Business plan Cognac

 

Après ce vent de contestation, la réunion a repris son cours avec une présentation du Business Plan par Olivier Louvet. « Alors qu’existait un outil de calcul du rendement Cognac, c’est le Business Plan qui, depuis deux ans, aide à la fixation du rendement.  Nous nous sommes aperçus que l’ancien outil de calcul, qui ne marchait pas mal, était extrêmement réactif. Sur une courte période, le rendement pouvait passer de 8,12 à 11,5 de pur ha. Les viticulteurs eux-mêmes réclamaient plus de visibilité pour mieux gérer leurs projets, leurs investissements. Il fallait lisser tout ça, faciliter un atterrissage en douceur.  Le Business Plan a été mis en place, un outil prospectif sur 15 ans qui s’appuie sur trois axes, les marchés, la production, les stocks. Parallèlement, des alerteurs ont été définis et le Businness plan est révisable, a minima, tous les trois ans, lors du renouvellement de la mandature du BNIC. » Même si Olivier Louvet ne l’a pas expressément dit, il est envisagé que, dans le cadre du Business Plan, la fixation du rendement Cognac s’établisse pour trois ans, soit pendant toute la durée de la mandature du BNIC. Ainsi, un même rendement Cognac s’appliquerait aux années 2018, 2019 et 2020.

 

Des alerteurs

 

Si, pour Eric Billhouet, la projection dans l’avenir n’est pas facile, elle n’est cependant pas impossible. – « C’est vrai que c’est un exercice compliqué mais le Business plan intègre des modèles de crises : crises conjoncturelles ou crises plus structurelles comme la crise financière de 2008/2009. L’idée ! Que les alerteurs sonnent mais à l’intérieur d’un « tunnel ». Ainsi, pour le modèle négoce (marchés), l’amplitude du tunnel est de + ou – 13 % sur un an (+ 9 % sur 2 ans).

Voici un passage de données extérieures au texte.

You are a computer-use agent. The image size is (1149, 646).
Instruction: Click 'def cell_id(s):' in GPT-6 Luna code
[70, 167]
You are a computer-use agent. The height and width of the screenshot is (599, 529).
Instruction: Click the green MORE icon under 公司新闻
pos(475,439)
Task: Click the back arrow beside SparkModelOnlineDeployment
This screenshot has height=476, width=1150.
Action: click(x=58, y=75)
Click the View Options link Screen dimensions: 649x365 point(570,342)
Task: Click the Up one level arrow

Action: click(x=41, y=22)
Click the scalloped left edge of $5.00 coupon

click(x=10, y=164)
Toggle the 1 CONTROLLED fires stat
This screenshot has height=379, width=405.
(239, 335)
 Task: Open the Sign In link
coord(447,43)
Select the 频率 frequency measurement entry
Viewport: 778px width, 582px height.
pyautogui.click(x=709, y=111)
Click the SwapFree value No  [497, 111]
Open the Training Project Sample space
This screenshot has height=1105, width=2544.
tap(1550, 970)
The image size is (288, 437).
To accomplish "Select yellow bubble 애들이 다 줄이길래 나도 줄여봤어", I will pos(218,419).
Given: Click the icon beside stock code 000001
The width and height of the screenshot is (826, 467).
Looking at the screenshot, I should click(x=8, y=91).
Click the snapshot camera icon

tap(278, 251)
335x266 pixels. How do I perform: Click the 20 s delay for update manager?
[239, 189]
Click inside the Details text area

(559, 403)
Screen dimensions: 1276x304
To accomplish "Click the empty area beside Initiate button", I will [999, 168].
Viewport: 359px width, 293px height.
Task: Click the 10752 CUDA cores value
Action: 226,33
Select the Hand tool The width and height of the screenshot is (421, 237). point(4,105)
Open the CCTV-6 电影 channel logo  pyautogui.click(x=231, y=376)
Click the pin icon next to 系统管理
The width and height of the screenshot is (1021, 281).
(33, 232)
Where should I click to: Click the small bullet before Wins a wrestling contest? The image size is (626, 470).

En clair, les alerteurs ne se déclenchent pas tant que la variation ne dépasse pas  + ou -13 % (+ ou – 9 % sur 2 ans). Même chose pour  le modèle production où là, le tunnel est de + ou – 17 % sur un an (+ ou – 8,5 % sur 2 ans). » Eric Billhouet a ensuite parlé du taux de fluidité. De quoi s’agit-il ? Face à des besoins en stocks à couvrir, on rajoute une fluidité de 7,5 % (avec un plancher à 4,5 % et un plafond à 10,5 %). Explications des administrateurs de l’UGVC – « Par rapport à un besoin de remplacement de 1 pour 1, la production de 7,5 % supplémentaire permet au négoce de s’approvisionner sans trop de souci. Elle aide aussi à réagir plus facilement aux aléas climatiques, confère de la souplesse aux viticulteurs qui souhaiteraient par exemple, pour leurs ventes, changer de comptes de vieillissement. Enfin, elle donne un peu d’air aux petites maisons. » Ce taux de fluidité se traduit par un taux de couverture du stock compris entre 1,045 et 1,105 pour les comptes C 0 à C 5 (comptes 0 à compte 5). Sur quelle période ? Ce point précis reste en discussion entre viticulture et négoce. Il fait partie des différents chantiers encore ouverts sur le Business Plan  : mise en place d’alerteurs sur les qualités vieilles C6 à C 10 (compte 6 à compte 10), intégration de la réserve climatique dans le stock… 

 

Un alerteur sur le prix

 

 « Pourquoi pas un alerteur sur les prix ? » a interpellé la salle. Réplique d’Eric Billhouet  – «On ne peut pas parler prix au sein de l’interprofession car le Cognac est un produit industriel. En revanche, c’est possible au niveau du syndicat. Faites-nous remonter vos informations. » Commentaires d’O. Louvet – « Aujourd’hui, il est difficile de démontrer que les prix baissent, en tout cas ici. La situation est différente sur certains crus comme les Bons Bois. »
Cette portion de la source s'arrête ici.